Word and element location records
+ + + + + + +
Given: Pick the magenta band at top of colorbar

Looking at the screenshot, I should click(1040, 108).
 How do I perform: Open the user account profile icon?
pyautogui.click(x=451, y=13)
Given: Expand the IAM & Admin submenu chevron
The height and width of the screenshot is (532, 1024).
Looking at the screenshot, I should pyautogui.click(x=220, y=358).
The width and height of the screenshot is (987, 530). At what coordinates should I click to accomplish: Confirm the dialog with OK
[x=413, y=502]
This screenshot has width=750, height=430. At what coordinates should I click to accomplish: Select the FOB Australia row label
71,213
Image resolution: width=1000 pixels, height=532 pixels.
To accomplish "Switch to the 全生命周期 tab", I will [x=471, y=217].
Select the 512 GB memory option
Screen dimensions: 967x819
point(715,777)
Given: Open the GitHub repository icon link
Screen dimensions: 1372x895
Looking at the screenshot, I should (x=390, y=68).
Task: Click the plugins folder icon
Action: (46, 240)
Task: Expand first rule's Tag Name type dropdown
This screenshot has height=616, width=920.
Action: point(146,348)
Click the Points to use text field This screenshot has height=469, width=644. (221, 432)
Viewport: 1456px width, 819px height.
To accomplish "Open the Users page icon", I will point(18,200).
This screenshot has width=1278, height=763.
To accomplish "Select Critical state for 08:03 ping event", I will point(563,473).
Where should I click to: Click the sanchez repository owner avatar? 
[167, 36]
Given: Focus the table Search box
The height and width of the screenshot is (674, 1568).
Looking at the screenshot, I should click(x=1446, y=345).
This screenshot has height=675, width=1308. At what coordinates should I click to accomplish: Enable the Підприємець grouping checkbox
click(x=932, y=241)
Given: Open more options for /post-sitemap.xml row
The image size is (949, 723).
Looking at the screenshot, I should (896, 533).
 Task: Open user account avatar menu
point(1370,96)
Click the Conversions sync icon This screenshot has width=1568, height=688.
+ + + + + + +
GIVEN PROBLEM:
Rewrite every line of the records above as a Markdown table with the columns Row and Line. Number the rows in order and leave out the blank lines.

TASK OUTPUT:
| Row | Line |
|---|---|
| 1 | Given: Pick the magenta band at top of colorbar |
| 2 | Looking at the screenshot, I should click(1040, 108). |
| 3 |  How do I perform: Open the user account profile icon? |
| 4 | pyautogui.click(x=451, y=13) |
| 5 | Given: Expand the IAM & Admin submenu chevron |
| 6 | The height and width of the screenshot is (532, 1024). |
| 7 | Looking at the screenshot, I should pyautogui.click(x=220, y=358). |
| 8 | The width and height of the screenshot is (987, 530). At what coordinates should I click to accomplish: Confirm the dialog with OK |
| 9 | [x=413, y=502] |
| 10 | This screenshot has width=750, height=430. At what coordinates should I click to accomplish: Select the FOB Australia row label |
| 11 | 71,213 |
| 12 | Image resolution: width=1000 pixels, height=532 pixels. |
| 13 | To accomplish "Switch to the 全生命周期 tab", I will [x=471, y=217]. |
| 14 | Select the 512 GB memory option |
| 15 | Screen dimensions: 967x819 |
| 16 | point(715,777) |
| 17 | Given: Open the GitHub repository icon link |
| 18 | Screen dimensions: 1372x895 |
| 19 | Looking at the screenshot, I should (x=390, y=68). |
| 20 | Task: Click the plugins folder icon |
| 21 | Action: (46, 240) |
| 22 | Task: Expand first rule's Tag Name type dropdown |
| 23 | This screenshot has height=616, width=920. |
| 24 | Action: point(146,348) |
| 25 | Click the Points to use text field This screenshot has height=469, width=644. (221, 432) |
| 26 | Viewport: 1456px width, 819px height. |
| 27 | To accomplish "Open the Users page icon", I will point(18,200). |
| 28 | This screenshot has width=1278, height=763. |
| 29 | To accomplish "Select Critical state for 08:03 ping event", I will point(563,473). |
| 30 | Where should I click to: Click the sanchez repository owner avatar?  |
| 31 | [167, 36] |
| 32 | Given: Focus the table Search box |
| 33 | The height and width of the screenshot is (674, 1568). |
| 34 | Looking at the screenshot, I should click(x=1446, y=345). |
| 35 | This screenshot has height=675, width=1308. At what coordinates should I click to accomplish: Enable the Підприємець grouping checkbox |
| 36 | click(x=932, y=241) |
| 37 | Given: Open more options for /post-sitemap.xml row |
| 38 | The image size is (949, 723). |
| 39 | Looking at the screenshot, I should (896, 533). |
| 40 |  Task: Open user account avatar menu |
| 41 | point(1370,96) |
| 42 | Click the Conversions sync icon This screenshot has width=1568, height=688. |